Um ministro bairrista no repasse de verbas contra enchente. Dilma disposta a enquadrá-lo com uma interventora. PT endossando denúncia de ONG de oposição e condenando um histórico aliado. Nas cordas, um PSB presidido por político com ambições em 2014 e à frente do estado beneficiado pelo bairrismo. Pronto, eis a polêmica. Mas os fatos parecem não sustentá-la.
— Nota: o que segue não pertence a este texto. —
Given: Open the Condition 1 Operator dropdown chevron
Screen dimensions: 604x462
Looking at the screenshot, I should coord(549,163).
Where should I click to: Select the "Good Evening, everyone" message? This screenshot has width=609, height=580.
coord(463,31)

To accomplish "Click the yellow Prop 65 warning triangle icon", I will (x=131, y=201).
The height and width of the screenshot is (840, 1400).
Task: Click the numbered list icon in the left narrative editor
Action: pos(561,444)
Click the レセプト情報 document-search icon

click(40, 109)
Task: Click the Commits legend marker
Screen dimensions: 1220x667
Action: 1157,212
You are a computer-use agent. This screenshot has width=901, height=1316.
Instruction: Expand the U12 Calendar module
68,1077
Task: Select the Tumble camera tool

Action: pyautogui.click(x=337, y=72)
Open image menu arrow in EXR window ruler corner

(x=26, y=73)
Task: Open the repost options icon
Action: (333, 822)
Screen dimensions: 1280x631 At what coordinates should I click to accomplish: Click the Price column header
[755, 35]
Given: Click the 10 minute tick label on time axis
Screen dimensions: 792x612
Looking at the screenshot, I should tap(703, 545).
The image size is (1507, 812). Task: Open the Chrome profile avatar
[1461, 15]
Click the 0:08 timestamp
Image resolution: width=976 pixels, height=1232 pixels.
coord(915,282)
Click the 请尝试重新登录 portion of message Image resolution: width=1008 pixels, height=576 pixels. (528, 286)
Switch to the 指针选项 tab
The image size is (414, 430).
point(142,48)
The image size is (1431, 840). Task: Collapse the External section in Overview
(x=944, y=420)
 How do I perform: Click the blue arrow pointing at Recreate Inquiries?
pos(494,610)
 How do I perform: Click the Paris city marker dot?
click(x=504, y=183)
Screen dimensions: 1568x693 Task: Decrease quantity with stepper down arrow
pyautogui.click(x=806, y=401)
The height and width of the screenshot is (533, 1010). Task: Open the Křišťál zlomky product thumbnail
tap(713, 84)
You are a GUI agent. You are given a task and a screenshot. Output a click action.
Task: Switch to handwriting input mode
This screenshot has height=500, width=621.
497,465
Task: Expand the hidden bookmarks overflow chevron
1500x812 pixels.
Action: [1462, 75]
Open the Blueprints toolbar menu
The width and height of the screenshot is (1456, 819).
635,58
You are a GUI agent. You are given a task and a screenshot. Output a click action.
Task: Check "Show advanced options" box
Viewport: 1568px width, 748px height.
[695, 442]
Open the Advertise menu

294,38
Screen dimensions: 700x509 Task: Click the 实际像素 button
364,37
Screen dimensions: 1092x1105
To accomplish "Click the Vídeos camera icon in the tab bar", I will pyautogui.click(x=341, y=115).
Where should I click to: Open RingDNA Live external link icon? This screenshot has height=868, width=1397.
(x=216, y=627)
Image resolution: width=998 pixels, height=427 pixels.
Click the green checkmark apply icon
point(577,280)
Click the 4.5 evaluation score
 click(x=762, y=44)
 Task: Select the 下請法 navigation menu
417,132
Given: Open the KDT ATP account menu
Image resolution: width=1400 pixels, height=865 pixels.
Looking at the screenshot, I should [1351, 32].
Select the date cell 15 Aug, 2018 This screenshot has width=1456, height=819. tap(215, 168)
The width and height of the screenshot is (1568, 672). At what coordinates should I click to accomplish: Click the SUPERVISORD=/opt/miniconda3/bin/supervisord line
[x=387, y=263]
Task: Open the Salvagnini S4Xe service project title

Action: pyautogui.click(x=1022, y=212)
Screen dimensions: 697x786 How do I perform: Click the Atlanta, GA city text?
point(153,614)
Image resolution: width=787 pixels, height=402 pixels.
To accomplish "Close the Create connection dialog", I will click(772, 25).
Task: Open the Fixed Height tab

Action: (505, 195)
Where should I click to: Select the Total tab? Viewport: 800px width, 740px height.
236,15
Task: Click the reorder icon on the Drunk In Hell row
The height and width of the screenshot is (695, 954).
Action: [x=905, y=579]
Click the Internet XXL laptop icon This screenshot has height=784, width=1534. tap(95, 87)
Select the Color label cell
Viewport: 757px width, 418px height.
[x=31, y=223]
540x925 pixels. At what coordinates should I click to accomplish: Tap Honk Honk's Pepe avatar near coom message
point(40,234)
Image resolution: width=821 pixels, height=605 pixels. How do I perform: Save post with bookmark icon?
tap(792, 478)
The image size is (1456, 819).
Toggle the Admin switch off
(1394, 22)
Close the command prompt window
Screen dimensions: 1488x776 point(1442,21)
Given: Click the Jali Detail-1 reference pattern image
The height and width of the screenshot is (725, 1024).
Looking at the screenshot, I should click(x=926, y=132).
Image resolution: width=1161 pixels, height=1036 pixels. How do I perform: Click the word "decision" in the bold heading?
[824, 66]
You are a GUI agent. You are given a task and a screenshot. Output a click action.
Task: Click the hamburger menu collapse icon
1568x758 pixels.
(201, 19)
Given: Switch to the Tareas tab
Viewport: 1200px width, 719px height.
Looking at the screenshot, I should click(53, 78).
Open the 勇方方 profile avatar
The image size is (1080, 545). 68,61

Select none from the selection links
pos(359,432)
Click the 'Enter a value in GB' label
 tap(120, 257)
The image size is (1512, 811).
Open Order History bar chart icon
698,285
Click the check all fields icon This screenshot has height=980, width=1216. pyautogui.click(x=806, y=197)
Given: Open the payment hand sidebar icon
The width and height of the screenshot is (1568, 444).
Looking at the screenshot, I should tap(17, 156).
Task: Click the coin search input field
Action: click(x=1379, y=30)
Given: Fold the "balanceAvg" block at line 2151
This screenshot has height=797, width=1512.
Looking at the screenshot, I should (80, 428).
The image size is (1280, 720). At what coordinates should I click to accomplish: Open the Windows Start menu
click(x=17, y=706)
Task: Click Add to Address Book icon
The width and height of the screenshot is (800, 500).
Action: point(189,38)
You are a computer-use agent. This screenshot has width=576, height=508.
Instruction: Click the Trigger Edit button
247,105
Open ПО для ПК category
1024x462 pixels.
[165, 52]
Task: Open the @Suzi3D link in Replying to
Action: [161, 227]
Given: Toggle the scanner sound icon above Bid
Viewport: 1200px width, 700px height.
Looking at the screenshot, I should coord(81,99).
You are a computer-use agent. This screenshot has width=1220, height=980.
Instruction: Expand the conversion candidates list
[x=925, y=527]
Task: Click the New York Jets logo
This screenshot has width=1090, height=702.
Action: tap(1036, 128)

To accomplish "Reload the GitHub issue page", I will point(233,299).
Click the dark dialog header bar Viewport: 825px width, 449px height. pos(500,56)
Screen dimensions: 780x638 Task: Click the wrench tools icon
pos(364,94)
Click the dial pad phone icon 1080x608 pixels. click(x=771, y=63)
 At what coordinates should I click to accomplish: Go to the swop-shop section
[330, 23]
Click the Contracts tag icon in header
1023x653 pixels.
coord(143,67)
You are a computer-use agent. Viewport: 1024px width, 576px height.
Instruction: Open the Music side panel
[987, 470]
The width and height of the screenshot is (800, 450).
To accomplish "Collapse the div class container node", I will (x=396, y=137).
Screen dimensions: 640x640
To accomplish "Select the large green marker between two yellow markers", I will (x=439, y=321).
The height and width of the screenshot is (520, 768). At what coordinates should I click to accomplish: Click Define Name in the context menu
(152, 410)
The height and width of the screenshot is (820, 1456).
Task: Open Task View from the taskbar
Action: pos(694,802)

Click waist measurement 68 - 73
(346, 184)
André Barrocal, na Carta Maior
BRASÍLIA – Mais um ano começa com tragédias provocadas pelas chuvas que marcam esta época. O principal palco dos estragos até agora é Minas Gerais, onde pessoas morreram e uma centena de municípios já decretou situação de emergência. Os governos federal e estadual correm para socorrer vítimas, acolher desabrigados, liberar dinheiro, planejar a recuperação do destruído.
Ao mesmo tempo em que causa problemas concretos no mundo real, as chuvas também produziram consequências não muito longe de Minas, mas num mundo mais virtual, a política. Nascido na capital brasileira, o “aguaceiro” espraiou-se pelo país por meio de TVs, rádios, jornais, blogs da internet na forma de uma polêmica que talvez não mereça o adjetivo.
O motivo foi a suposta preferência explícita do ministro responsável pelo gasto de recursos federais destinados a prevenir enchentes por aplicá-los em seu estado de origem. Por trás da predileção de Fernando Bezerra por Pernambuco, estaria um interesse político de quem estaria de olho em uma candidatura a prefeito de Recife em outubro.
A tese de gestão eleitoreira de Bezerra foi sustentada com base na seguinte informação: de R$ 29 milhões em dinheiro liberado pelo ministério da Integração Nacional para obras contra enchentes em 2011, R$ 25 milhões foram para Pernambuco.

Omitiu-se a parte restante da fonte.